begin Data entries

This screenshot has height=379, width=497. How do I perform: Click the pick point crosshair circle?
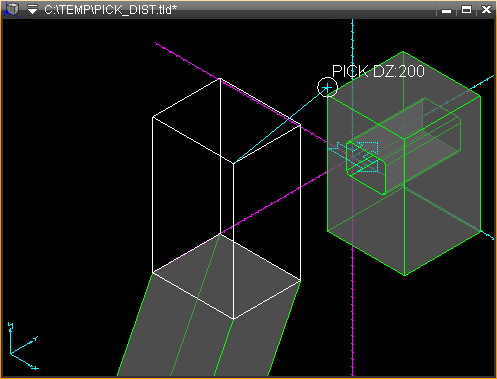coord(327,88)
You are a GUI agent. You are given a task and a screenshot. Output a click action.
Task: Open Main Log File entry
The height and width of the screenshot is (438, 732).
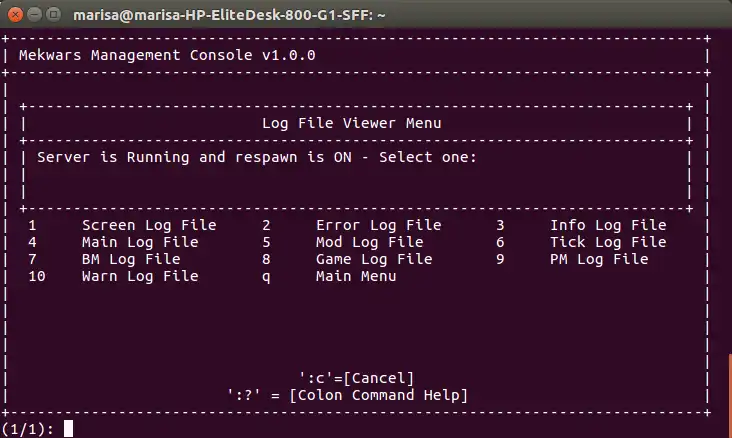140,242
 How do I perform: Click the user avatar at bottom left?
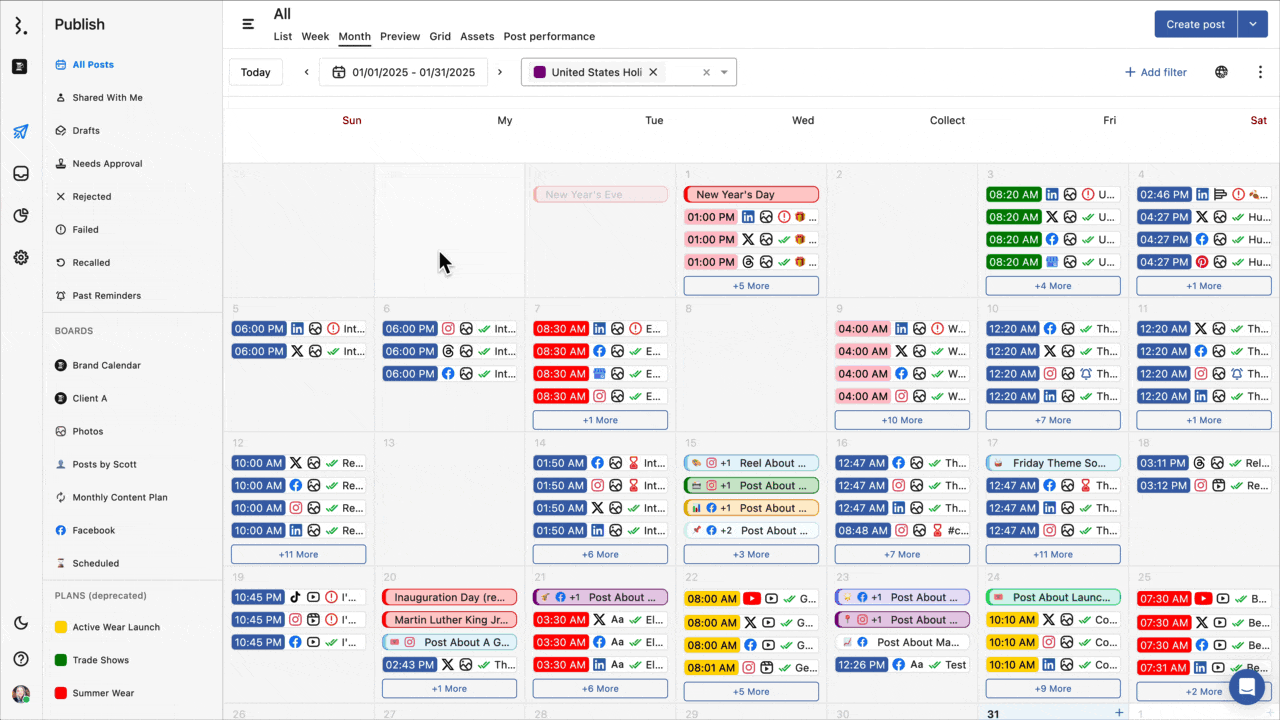[x=20, y=693]
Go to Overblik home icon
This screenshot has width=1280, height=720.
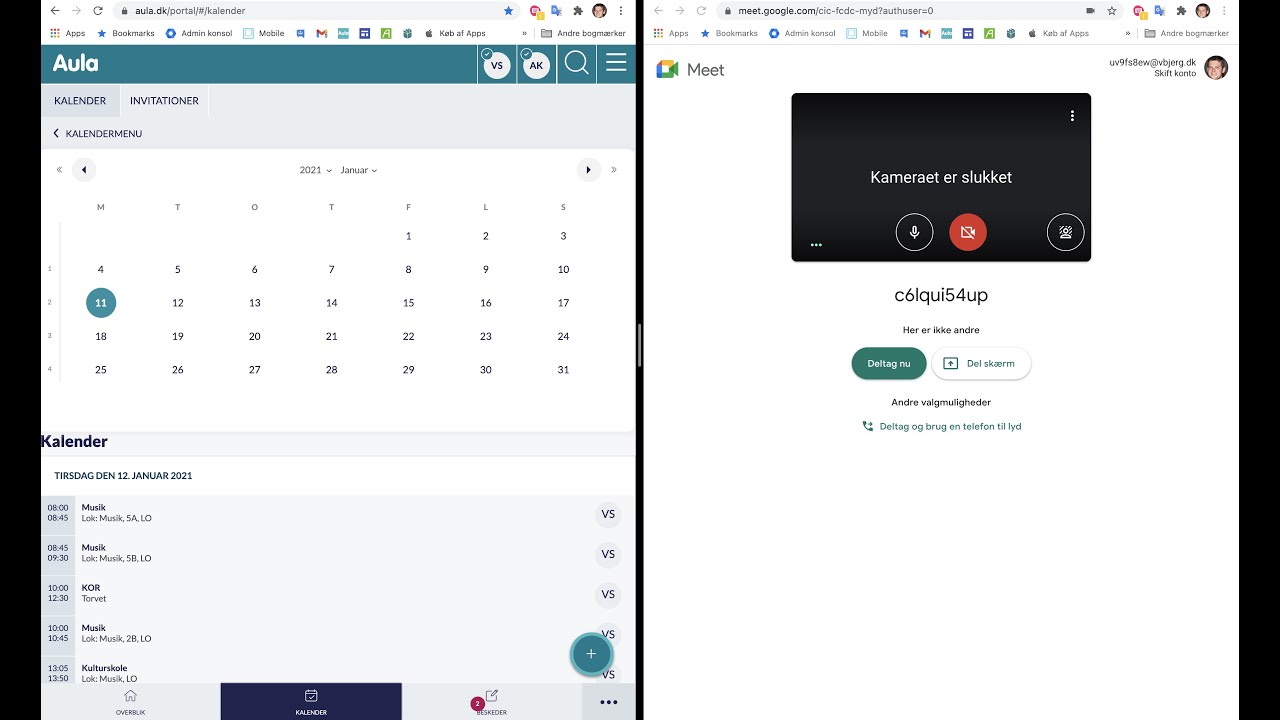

end Data entries

[Exercise aim]: Copy out every line of the rows above word for word, omitting the pictures.

[Expected answer]:
This screenshot has height=379, width=497. How do I perform: Click the pick point crosshair circle?
coord(327,88)
You are a GUI agent. You are given a task and a screenshot. Output a click action.
Task: Open Main Log File entry
The height and width of the screenshot is (438, 732).
140,242
 How do I perform: Click the user avatar at bottom left?
[x=20, y=693]
Go to Overblik home icon
This screenshot has width=1280, height=720.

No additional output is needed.